▶ **Task**:
Work through the data and say how many lines contain "Grand". The number alone is the answer.

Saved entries
Content starts

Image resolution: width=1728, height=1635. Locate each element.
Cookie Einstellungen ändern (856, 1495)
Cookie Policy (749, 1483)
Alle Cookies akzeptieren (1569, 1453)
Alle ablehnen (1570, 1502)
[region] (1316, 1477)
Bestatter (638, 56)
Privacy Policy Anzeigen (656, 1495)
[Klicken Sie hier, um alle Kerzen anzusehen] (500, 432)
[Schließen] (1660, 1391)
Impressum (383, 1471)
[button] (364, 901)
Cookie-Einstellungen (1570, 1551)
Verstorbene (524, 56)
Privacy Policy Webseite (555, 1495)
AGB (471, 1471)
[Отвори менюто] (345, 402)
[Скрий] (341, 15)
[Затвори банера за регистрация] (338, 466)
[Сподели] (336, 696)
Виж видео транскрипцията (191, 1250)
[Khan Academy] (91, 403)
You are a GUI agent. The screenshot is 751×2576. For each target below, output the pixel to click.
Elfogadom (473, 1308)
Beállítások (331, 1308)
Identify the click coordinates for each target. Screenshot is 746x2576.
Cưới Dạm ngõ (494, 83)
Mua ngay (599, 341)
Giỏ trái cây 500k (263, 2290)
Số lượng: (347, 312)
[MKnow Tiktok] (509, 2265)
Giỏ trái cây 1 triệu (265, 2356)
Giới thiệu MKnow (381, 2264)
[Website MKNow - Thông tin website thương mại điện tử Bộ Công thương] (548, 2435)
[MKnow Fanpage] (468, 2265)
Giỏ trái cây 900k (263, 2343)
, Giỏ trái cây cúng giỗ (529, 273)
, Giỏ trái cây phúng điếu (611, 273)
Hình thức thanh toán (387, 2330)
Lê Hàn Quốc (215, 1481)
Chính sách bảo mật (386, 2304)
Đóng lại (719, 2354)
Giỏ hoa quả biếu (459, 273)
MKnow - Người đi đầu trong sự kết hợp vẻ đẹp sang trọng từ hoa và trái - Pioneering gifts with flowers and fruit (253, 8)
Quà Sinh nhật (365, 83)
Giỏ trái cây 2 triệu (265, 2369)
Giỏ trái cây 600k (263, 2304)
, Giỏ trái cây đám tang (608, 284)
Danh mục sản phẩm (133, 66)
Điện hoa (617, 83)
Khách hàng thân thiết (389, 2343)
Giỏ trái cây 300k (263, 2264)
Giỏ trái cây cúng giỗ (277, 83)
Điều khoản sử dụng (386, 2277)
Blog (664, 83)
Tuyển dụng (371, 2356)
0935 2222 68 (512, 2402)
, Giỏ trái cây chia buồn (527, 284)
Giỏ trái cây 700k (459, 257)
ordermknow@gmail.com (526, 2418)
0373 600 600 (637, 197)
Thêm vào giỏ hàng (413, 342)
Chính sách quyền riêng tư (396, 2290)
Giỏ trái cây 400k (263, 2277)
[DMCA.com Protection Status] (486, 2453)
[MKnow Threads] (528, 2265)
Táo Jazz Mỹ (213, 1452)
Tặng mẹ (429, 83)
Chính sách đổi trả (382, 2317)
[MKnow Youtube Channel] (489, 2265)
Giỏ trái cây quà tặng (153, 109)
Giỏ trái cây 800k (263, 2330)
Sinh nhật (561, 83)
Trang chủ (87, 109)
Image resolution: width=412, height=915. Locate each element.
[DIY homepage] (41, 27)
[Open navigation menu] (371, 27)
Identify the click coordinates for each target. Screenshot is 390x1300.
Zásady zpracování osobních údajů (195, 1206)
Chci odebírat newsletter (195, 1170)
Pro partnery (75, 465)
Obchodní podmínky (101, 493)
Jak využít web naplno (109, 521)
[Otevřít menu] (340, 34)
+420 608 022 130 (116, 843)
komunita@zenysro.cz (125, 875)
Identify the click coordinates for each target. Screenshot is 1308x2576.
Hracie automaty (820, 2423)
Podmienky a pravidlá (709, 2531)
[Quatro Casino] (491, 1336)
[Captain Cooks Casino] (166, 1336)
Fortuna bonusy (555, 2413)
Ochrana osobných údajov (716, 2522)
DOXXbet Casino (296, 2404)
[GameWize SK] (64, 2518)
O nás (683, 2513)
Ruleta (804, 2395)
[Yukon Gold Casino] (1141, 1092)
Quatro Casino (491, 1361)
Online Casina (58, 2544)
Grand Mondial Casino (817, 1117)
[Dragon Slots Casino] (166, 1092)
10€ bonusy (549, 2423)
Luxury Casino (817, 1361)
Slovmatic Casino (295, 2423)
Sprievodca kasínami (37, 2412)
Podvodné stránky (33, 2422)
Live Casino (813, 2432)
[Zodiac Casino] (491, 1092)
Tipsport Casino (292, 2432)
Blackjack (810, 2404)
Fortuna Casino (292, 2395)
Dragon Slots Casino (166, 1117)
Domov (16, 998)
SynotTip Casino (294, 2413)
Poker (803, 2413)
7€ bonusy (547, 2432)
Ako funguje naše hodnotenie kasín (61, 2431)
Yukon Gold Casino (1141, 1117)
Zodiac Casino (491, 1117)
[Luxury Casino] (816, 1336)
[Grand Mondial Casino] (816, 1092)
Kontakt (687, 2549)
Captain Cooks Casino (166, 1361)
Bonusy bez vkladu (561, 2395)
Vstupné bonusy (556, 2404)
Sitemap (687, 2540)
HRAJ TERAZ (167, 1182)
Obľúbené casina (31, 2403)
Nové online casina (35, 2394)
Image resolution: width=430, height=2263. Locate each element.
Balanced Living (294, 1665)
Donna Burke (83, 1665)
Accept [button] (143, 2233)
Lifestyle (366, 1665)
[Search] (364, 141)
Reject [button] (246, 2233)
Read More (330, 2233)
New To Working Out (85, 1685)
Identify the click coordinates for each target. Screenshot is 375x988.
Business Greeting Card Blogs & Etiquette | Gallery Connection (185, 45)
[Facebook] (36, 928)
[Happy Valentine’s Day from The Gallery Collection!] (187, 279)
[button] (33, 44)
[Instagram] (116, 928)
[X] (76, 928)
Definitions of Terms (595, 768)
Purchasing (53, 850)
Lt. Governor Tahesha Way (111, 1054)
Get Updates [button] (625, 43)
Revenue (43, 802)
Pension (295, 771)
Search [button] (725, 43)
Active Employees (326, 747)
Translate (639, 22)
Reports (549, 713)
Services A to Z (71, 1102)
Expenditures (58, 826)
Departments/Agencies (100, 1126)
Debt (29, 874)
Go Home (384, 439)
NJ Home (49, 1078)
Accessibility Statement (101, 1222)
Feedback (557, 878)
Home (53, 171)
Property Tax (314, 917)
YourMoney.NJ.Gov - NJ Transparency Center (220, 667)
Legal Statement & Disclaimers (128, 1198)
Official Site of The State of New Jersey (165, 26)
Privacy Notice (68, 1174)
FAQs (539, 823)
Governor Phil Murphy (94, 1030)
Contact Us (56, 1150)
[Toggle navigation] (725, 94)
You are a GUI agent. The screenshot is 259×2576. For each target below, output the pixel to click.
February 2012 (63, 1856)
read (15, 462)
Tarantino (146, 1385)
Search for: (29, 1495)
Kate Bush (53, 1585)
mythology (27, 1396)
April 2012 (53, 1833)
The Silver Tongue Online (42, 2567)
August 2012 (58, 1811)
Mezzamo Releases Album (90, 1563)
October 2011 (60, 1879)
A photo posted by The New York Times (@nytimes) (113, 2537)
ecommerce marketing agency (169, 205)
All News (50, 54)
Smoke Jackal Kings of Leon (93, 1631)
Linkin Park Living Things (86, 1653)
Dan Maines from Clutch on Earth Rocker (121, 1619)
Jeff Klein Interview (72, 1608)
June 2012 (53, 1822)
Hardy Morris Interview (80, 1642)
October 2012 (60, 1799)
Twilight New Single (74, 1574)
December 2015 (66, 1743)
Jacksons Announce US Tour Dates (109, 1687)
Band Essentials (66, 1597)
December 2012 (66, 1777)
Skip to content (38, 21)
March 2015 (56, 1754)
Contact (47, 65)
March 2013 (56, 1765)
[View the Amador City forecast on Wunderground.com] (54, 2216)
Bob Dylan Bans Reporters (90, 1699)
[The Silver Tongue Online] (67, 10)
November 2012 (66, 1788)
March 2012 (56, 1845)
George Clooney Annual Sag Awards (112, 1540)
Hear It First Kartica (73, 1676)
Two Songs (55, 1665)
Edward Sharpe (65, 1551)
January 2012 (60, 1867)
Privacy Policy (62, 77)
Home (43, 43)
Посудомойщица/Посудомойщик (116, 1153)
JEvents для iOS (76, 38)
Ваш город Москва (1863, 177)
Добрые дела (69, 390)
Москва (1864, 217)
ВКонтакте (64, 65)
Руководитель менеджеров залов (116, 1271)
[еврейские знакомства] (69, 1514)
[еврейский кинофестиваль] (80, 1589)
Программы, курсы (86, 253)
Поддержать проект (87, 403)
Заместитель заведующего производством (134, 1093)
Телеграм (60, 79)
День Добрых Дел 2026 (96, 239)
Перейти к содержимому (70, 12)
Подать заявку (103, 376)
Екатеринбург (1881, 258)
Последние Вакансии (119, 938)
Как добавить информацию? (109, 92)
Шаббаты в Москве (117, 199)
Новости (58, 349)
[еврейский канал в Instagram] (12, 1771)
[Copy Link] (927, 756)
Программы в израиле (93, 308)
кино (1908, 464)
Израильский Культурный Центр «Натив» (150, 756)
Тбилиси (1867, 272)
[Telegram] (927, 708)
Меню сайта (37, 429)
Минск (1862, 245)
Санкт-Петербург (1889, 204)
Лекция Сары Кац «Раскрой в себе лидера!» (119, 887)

Content ends

▶ **Answer section**:
2